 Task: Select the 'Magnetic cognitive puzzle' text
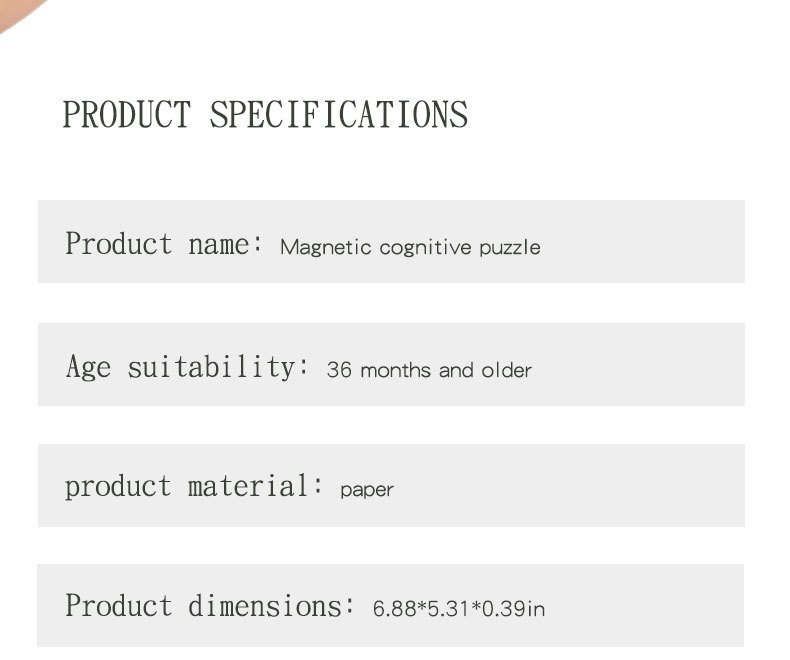pyautogui.click(x=410, y=247)
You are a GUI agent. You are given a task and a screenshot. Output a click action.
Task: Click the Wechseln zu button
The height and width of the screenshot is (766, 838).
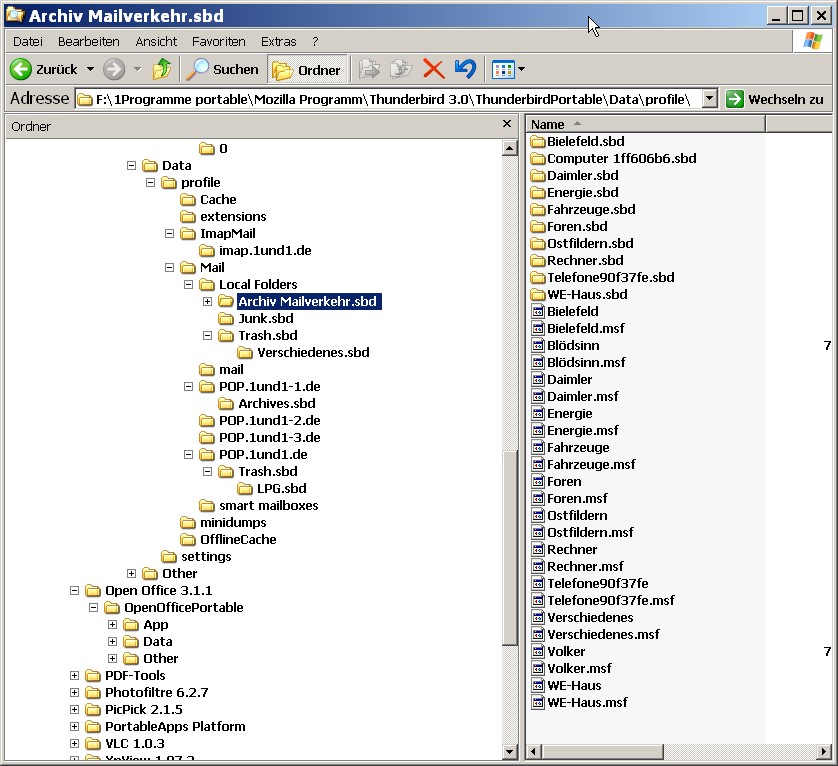click(776, 99)
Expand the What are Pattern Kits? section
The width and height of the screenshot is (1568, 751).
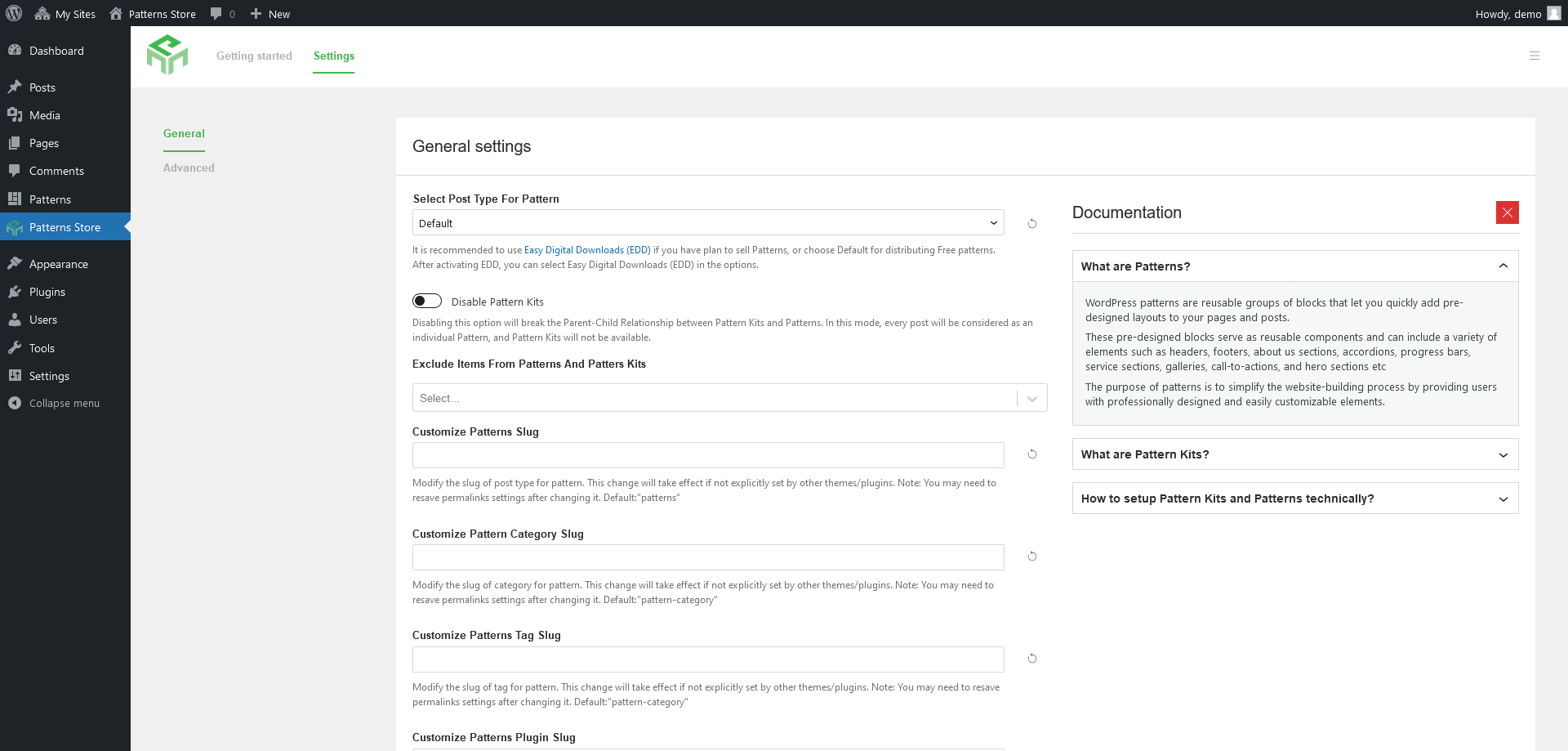pyautogui.click(x=1294, y=454)
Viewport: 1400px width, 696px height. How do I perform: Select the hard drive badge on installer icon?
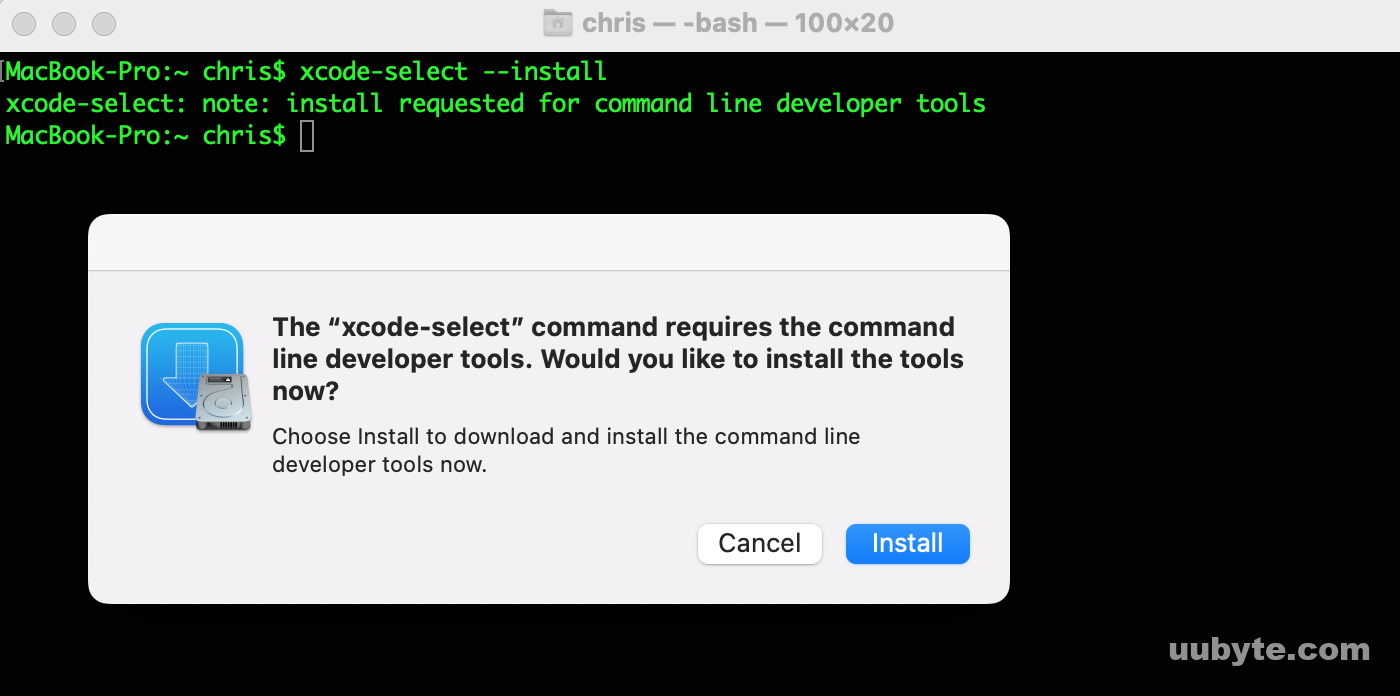pyautogui.click(x=223, y=402)
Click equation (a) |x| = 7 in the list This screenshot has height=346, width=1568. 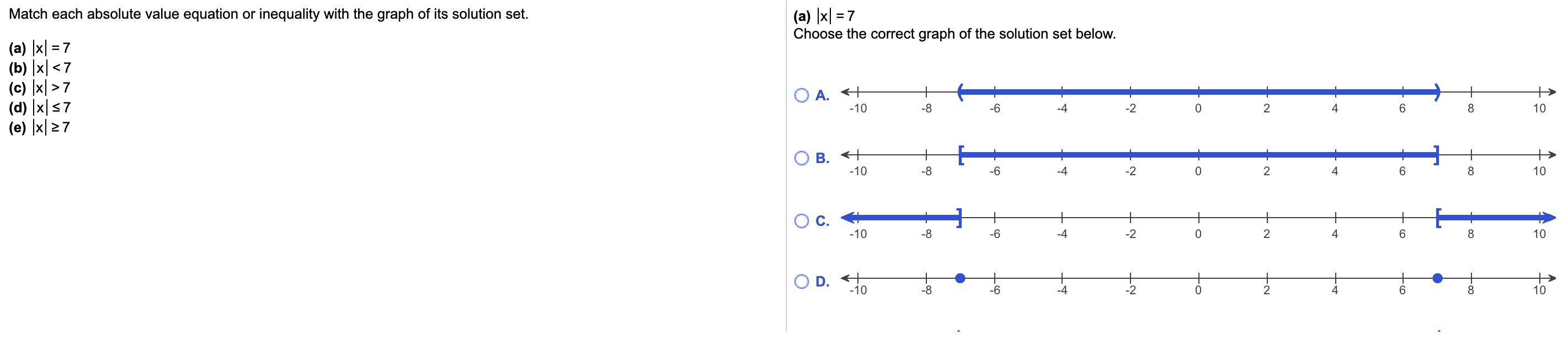[40, 48]
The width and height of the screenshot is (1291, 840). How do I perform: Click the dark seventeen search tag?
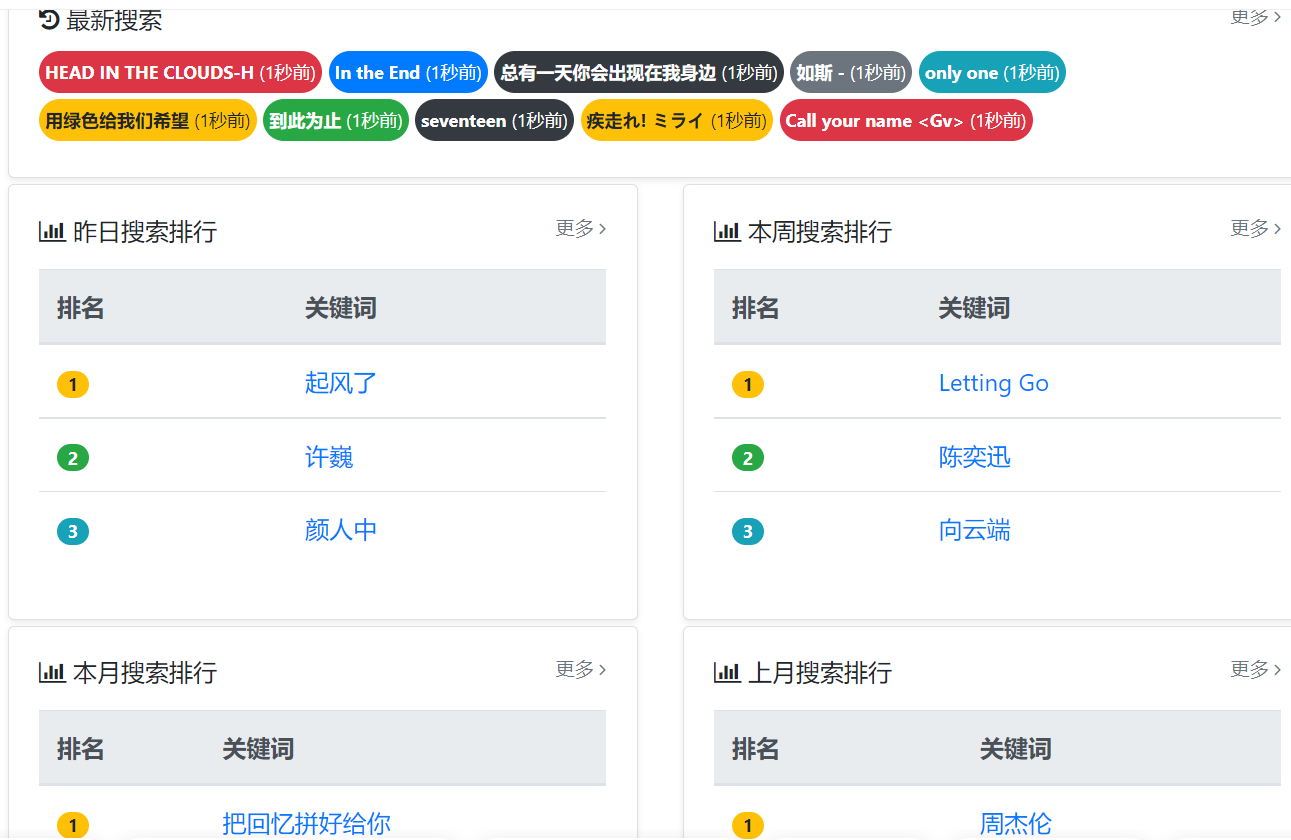click(x=494, y=121)
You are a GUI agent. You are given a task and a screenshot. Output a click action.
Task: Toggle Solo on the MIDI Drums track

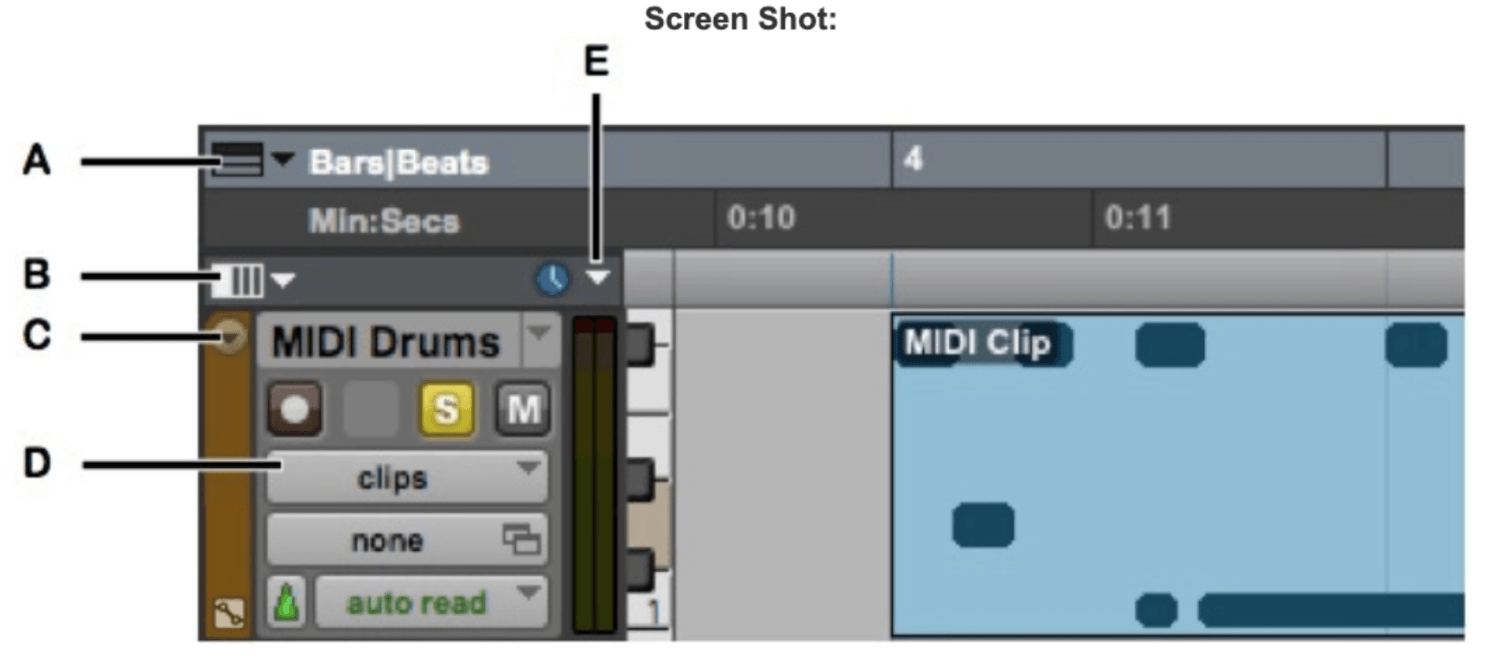(446, 408)
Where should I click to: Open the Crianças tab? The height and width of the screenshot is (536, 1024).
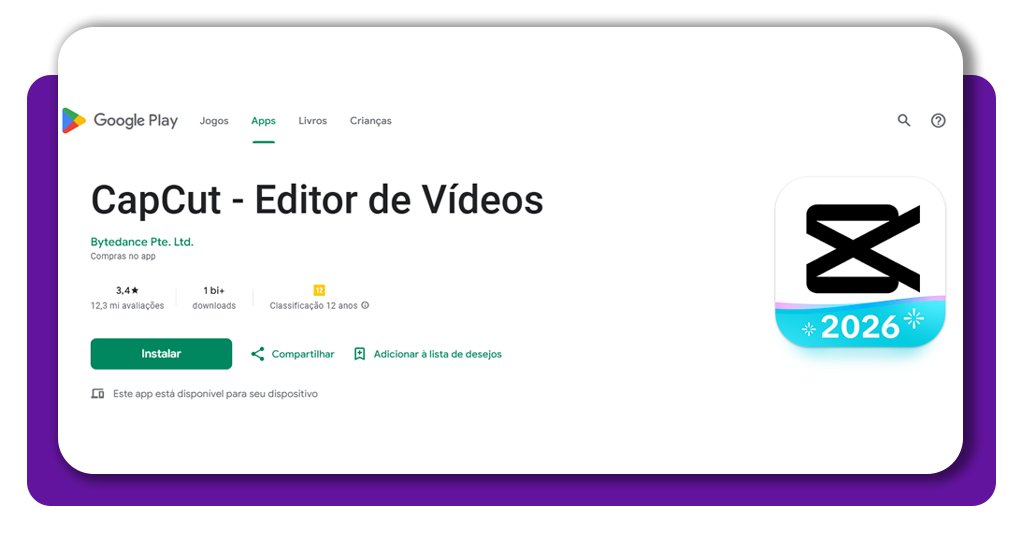(x=370, y=121)
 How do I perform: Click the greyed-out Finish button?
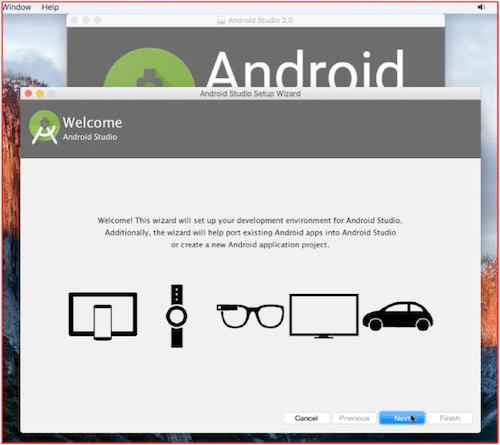pyautogui.click(x=450, y=418)
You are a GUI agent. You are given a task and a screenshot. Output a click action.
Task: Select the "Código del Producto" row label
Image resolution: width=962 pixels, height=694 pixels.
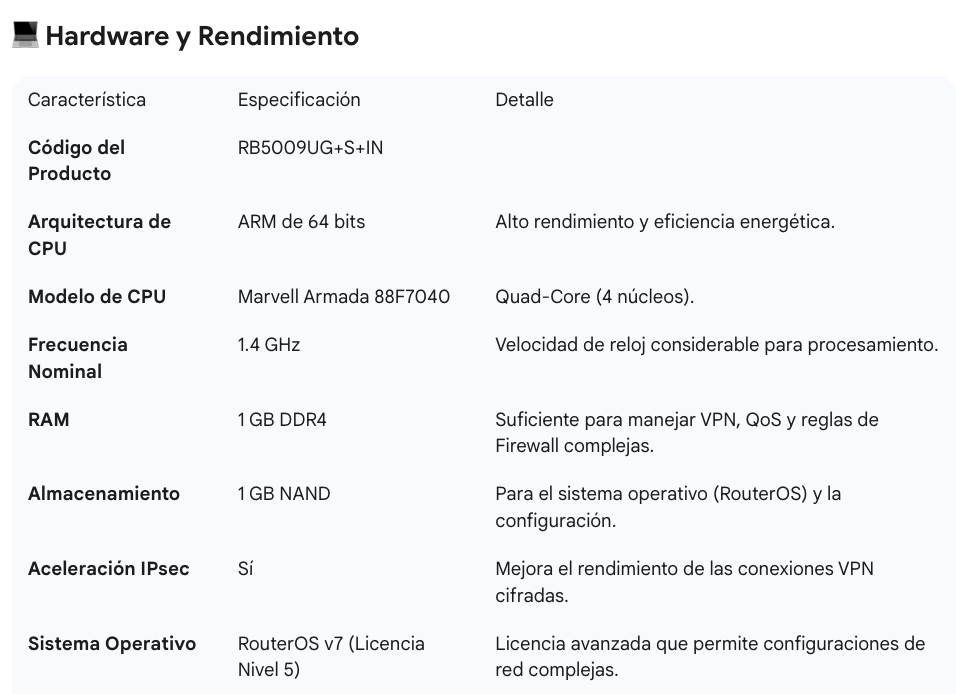click(x=76, y=160)
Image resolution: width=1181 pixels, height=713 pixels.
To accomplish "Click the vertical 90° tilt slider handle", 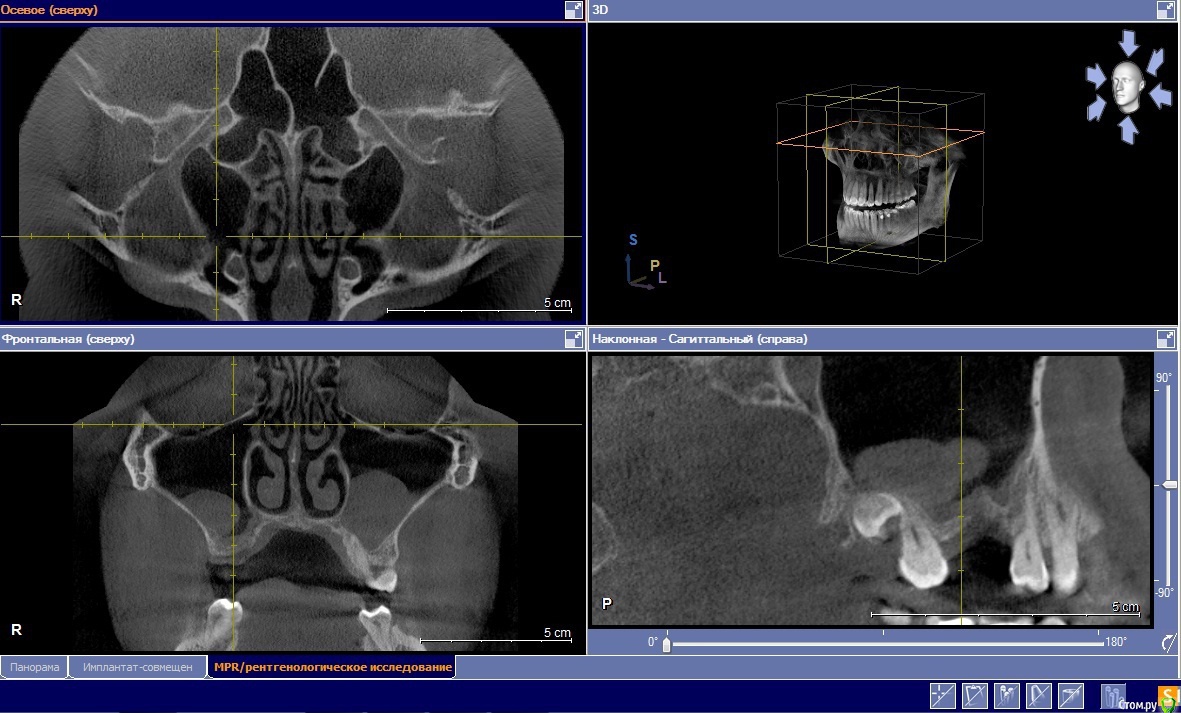I will [1168, 485].
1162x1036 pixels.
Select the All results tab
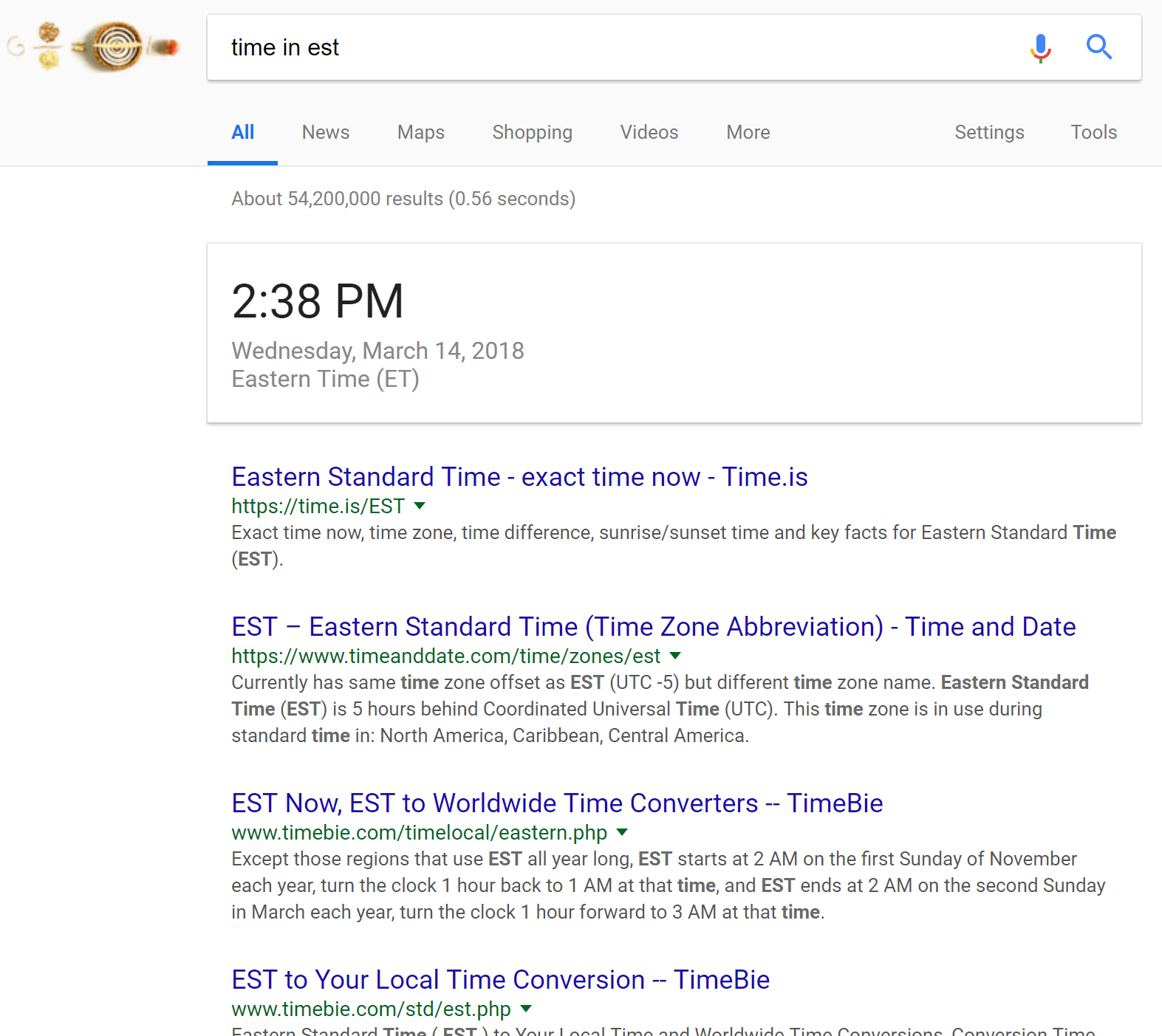tap(242, 132)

-*-

▸ Task description
Each line from the start of the listing above through the line with "Expand the What are Pattern Kits? section" is what to output, exactly as written and without pictures.

▸ Exercise solution
 Task: Select the 'Magnetic cognitive puzzle' text
pyautogui.click(x=410, y=247)
You are a GUI agent. You are given a task and a screenshot. Output a click action.
Task: Click the Wechseln zu button
The height and width of the screenshot is (766, 838).
click(776, 99)
Expand the What are Pattern Kits? section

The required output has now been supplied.